BEGIN Records for this exercise
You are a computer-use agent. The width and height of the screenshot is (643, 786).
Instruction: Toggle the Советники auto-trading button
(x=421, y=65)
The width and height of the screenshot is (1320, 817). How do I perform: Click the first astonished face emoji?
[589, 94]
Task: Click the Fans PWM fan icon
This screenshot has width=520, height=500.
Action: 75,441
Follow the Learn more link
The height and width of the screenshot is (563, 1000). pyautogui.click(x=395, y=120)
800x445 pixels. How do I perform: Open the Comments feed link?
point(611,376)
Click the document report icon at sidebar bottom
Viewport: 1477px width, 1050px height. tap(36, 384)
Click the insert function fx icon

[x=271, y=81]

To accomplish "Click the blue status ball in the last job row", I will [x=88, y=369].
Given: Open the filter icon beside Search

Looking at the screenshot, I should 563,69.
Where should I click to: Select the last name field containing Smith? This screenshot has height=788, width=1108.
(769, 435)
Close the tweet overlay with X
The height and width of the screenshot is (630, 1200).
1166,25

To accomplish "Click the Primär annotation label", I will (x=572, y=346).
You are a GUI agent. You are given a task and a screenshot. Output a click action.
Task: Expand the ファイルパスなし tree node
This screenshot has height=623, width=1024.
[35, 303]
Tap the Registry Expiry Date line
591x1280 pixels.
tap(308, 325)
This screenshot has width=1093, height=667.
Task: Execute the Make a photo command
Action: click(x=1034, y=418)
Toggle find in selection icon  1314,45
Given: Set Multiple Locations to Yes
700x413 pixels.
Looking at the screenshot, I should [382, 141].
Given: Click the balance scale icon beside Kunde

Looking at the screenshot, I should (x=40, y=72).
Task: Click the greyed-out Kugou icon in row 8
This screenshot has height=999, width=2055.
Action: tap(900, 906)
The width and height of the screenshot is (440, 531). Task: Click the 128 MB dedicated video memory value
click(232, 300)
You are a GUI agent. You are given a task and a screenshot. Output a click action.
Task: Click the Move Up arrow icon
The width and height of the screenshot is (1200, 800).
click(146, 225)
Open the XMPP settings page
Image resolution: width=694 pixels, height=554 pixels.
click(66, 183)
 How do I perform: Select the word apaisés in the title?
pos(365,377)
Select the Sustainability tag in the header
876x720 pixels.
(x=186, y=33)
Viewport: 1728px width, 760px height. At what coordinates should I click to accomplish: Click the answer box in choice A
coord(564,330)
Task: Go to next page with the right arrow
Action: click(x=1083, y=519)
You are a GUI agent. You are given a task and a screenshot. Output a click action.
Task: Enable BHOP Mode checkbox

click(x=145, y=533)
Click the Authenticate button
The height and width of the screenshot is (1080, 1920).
END Records for this exercise
:: Work instruction ::
Quote every record above exactly.

:: Written answer ::
You are a computer-use agent. The width and height of the screenshot is (643, 786).
Instruction: Toggle the Советники auto-trading button
(x=421, y=65)
The width and height of the screenshot is (1320, 817). How do I perform: Click the first astonished face emoji?
[589, 94]
Task: Click the Fans PWM fan icon
This screenshot has width=520, height=500.
Action: 75,441
Follow the Learn more link
The height and width of the screenshot is (563, 1000). pyautogui.click(x=395, y=120)
800x445 pixels. How do I perform: Open the Comments feed link?
point(611,376)
Click the document report icon at sidebar bottom
Viewport: 1477px width, 1050px height. tap(36, 384)
Click the insert function fx icon

[x=271, y=81]

To accomplish "Click the blue status ball in the last job row", I will [x=88, y=369].
Given: Open the filter icon beside Search

Looking at the screenshot, I should 563,69.
Where should I click to: Select the last name field containing Smith? This screenshot has height=788, width=1108.
(769, 435)
Close the tweet overlay with X
The height and width of the screenshot is (630, 1200).
1166,25

To accomplish "Click the Primär annotation label", I will (x=572, y=346).
You are a GUI agent. You are given a task and a screenshot. Output a click action.
Task: Expand the ファイルパスなし tree node
This screenshot has height=623, width=1024.
[35, 303]
Tap the Registry Expiry Date line
591x1280 pixels.
tap(308, 325)
This screenshot has width=1093, height=667.
Task: Execute the Make a photo command
Action: click(x=1034, y=418)
Toggle find in selection icon  1314,45
Given: Set Multiple Locations to Yes
700x413 pixels.
Looking at the screenshot, I should [382, 141].
Given: Click the balance scale icon beside Kunde

Looking at the screenshot, I should (x=40, y=72).
Task: Click the greyed-out Kugou icon in row 8
This screenshot has height=999, width=2055.
Action: tap(900, 906)
The width and height of the screenshot is (440, 531). Task: Click the 128 MB dedicated video memory value
click(232, 300)
You are a GUI agent. You are given a task and a screenshot. Output a click action.
Task: Click the Move Up arrow icon
The width and height of the screenshot is (1200, 800).
click(146, 225)
Open the XMPP settings page
Image resolution: width=694 pixels, height=554 pixels.
click(66, 183)
 How do I perform: Select the word apaisés in the title?
pos(365,377)
Select the Sustainability tag in the header
876x720 pixels.
(x=186, y=33)
Viewport: 1728px width, 760px height. At what coordinates should I click to accomplish: Click the answer box in choice A
coord(564,330)
Task: Go to next page with the right arrow
Action: click(x=1083, y=519)
You are a GUI agent. You are given a task and a screenshot. Output a click action.
Task: Enable BHOP Mode checkbox

click(x=145, y=533)
Click the Authenticate button
The height and width of the screenshot is (1080, 1920).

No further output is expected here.